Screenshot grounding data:
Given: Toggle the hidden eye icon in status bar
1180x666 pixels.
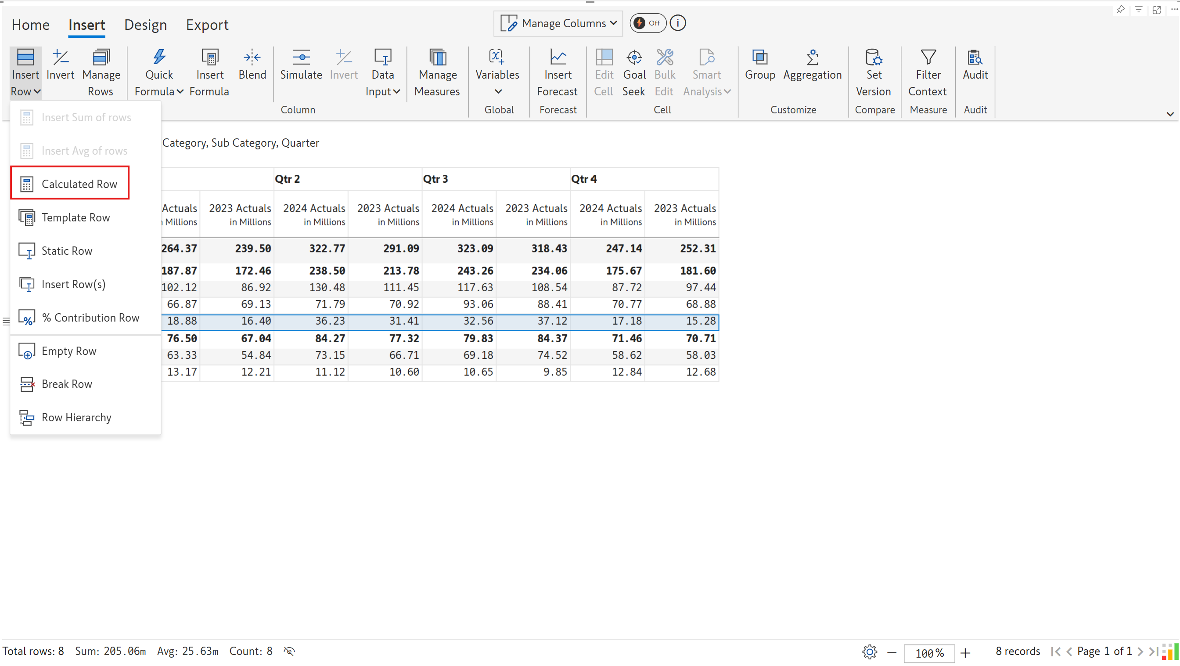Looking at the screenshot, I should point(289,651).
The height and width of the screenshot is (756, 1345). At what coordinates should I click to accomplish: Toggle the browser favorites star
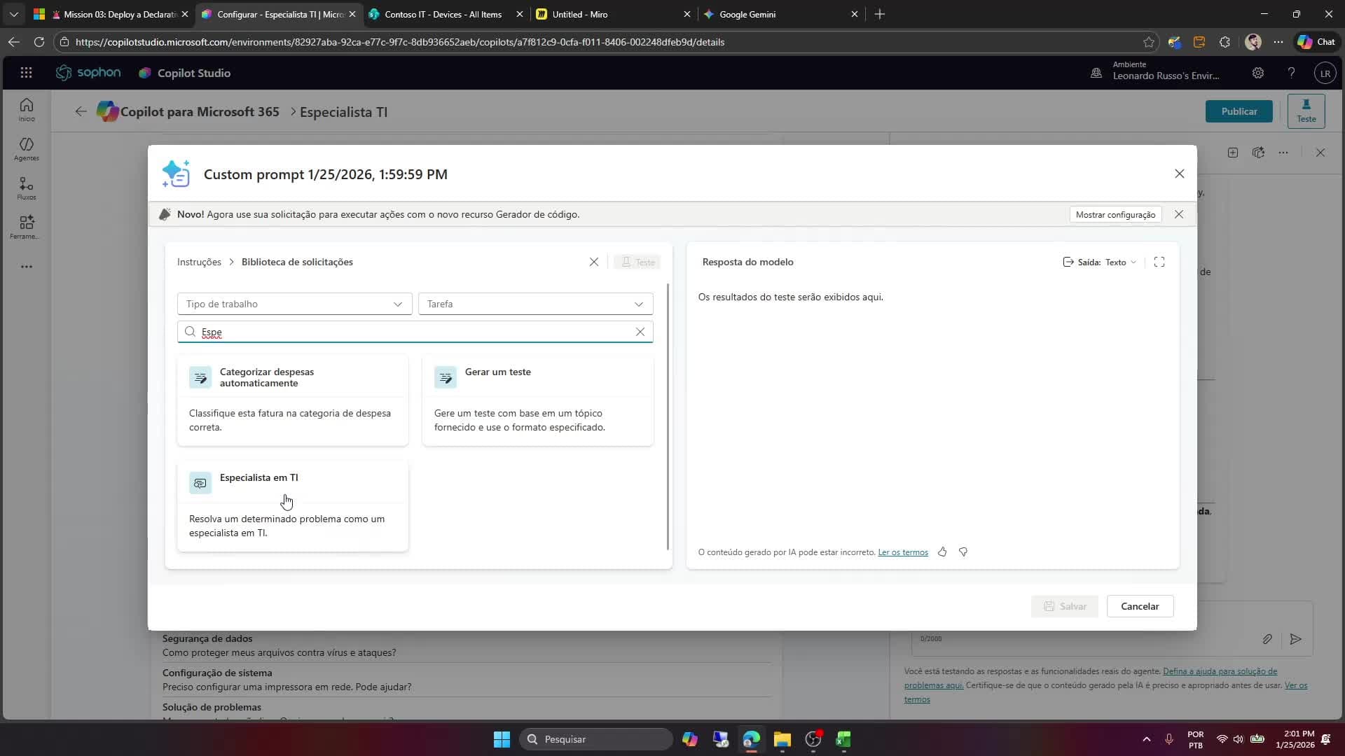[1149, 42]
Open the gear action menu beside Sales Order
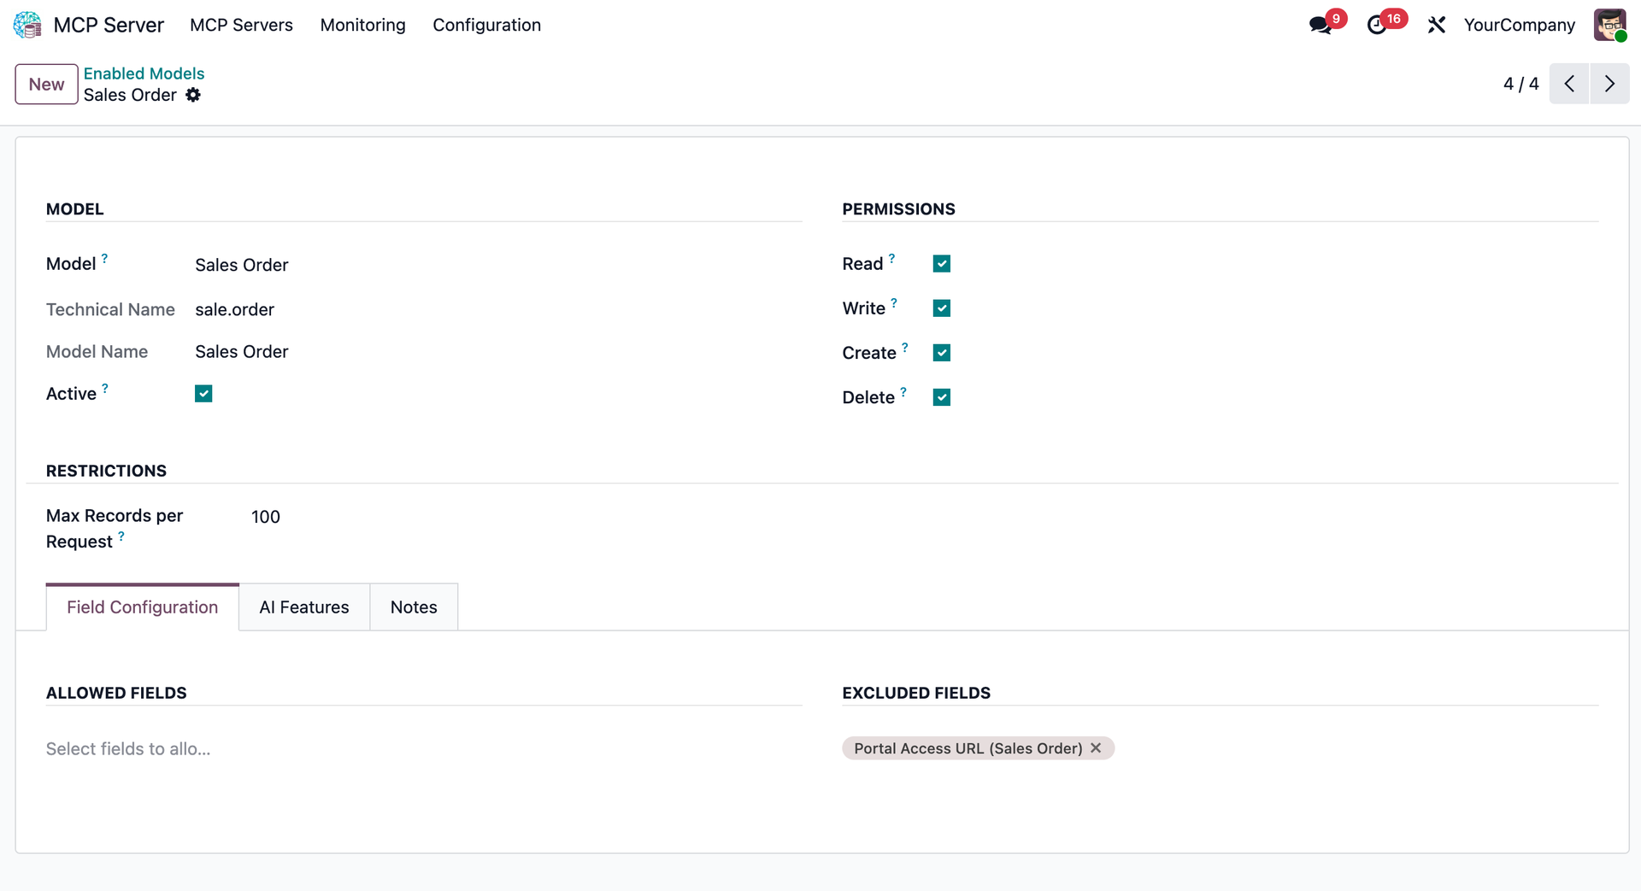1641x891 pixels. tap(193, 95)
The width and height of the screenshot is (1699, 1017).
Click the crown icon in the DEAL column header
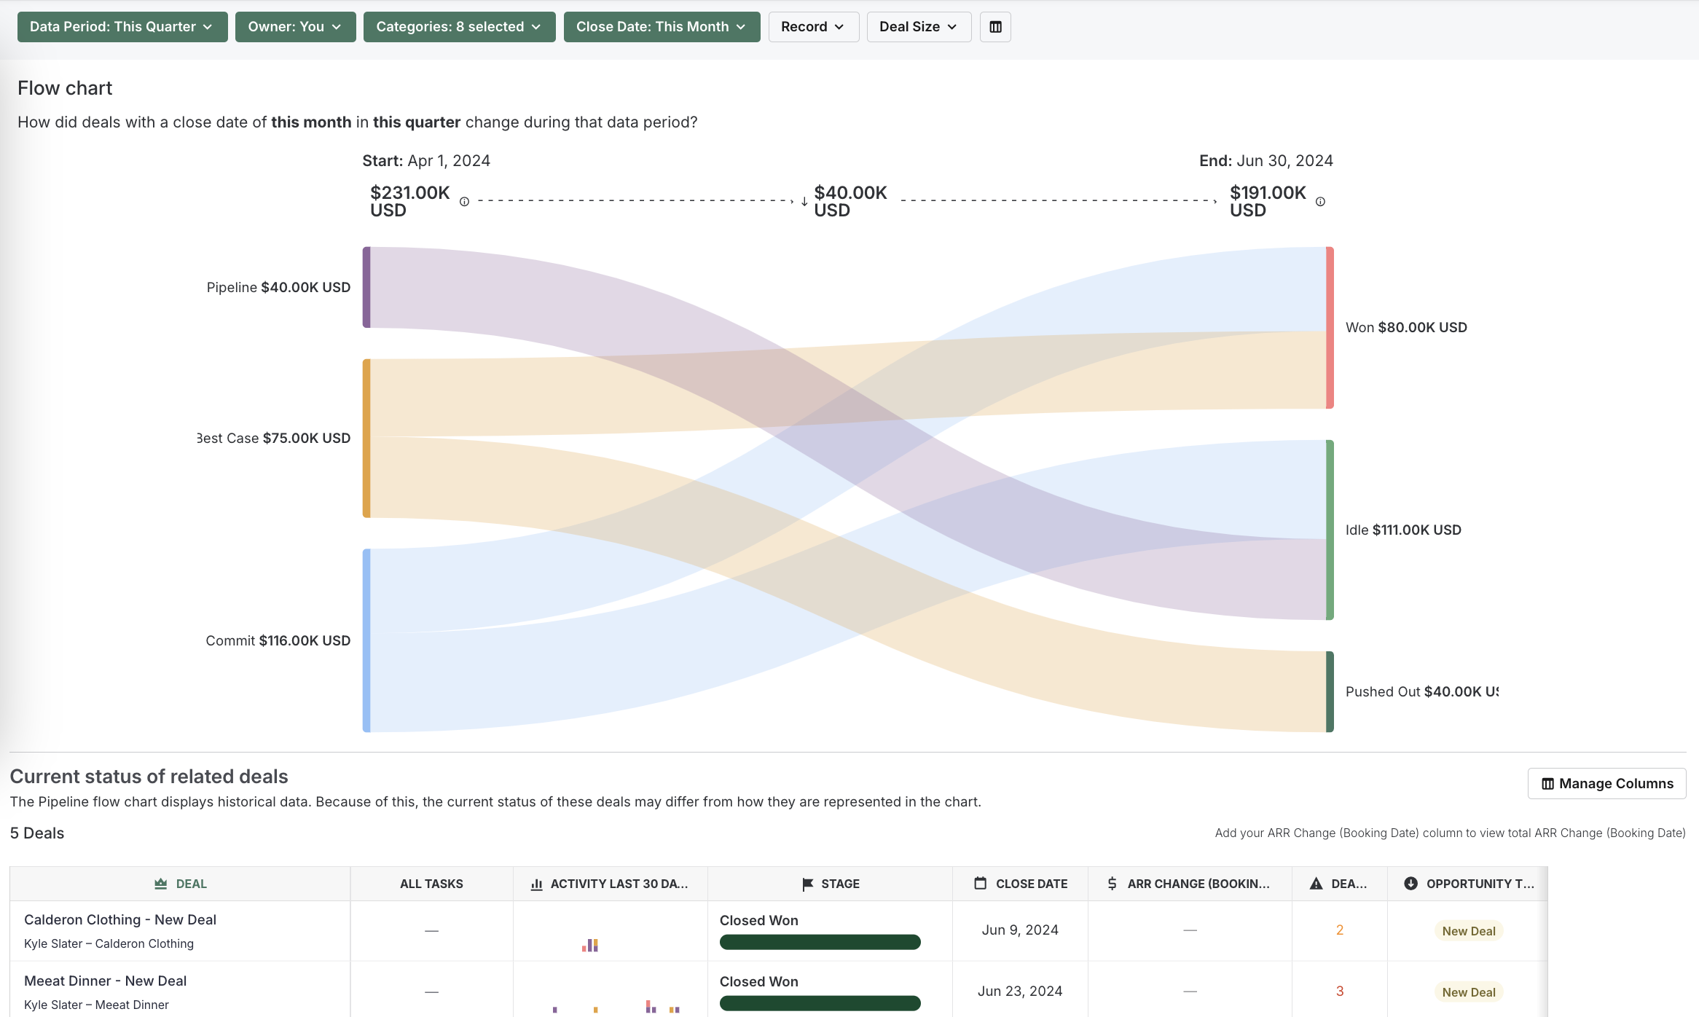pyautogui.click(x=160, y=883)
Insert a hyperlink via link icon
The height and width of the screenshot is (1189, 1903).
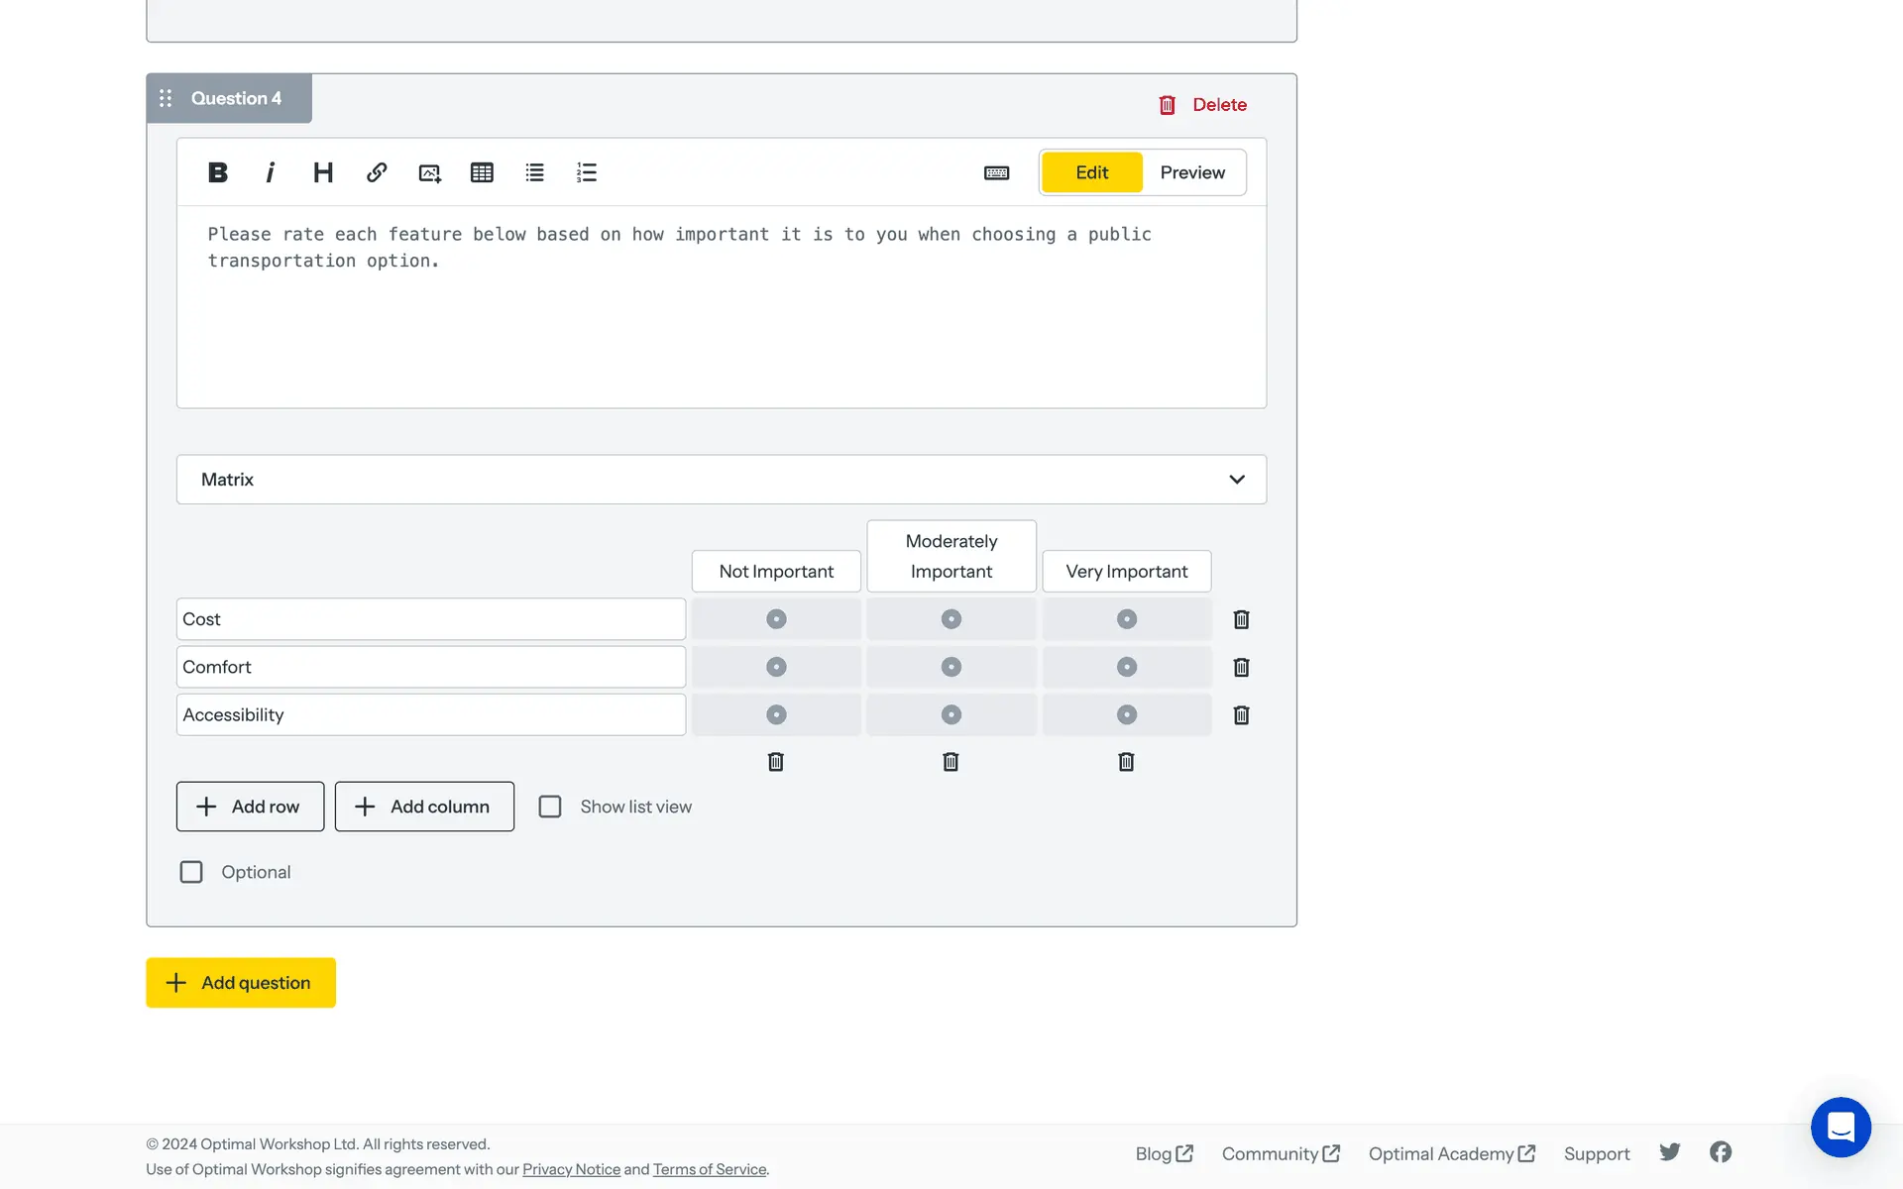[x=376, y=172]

== WORK REQUEST ==
Leave the pictures out and print the records above exactly as they stand.

== ANSWER TO THIS TASK ==
Given: Toggle the hidden eye icon in status bar
1180x666 pixels.
Looking at the screenshot, I should point(289,651).
The height and width of the screenshot is (756, 1345). At what coordinates should I click to accomplish: Toggle the browser favorites star
[1149, 42]
Open the gear action menu beside Sales Order
1641x891 pixels. tap(193, 95)
The width and height of the screenshot is (1699, 1017).
Click the crown icon in the DEAL column header
pyautogui.click(x=160, y=883)
Insert a hyperlink via link icon
The height and width of the screenshot is (1189, 1903).
[x=376, y=172]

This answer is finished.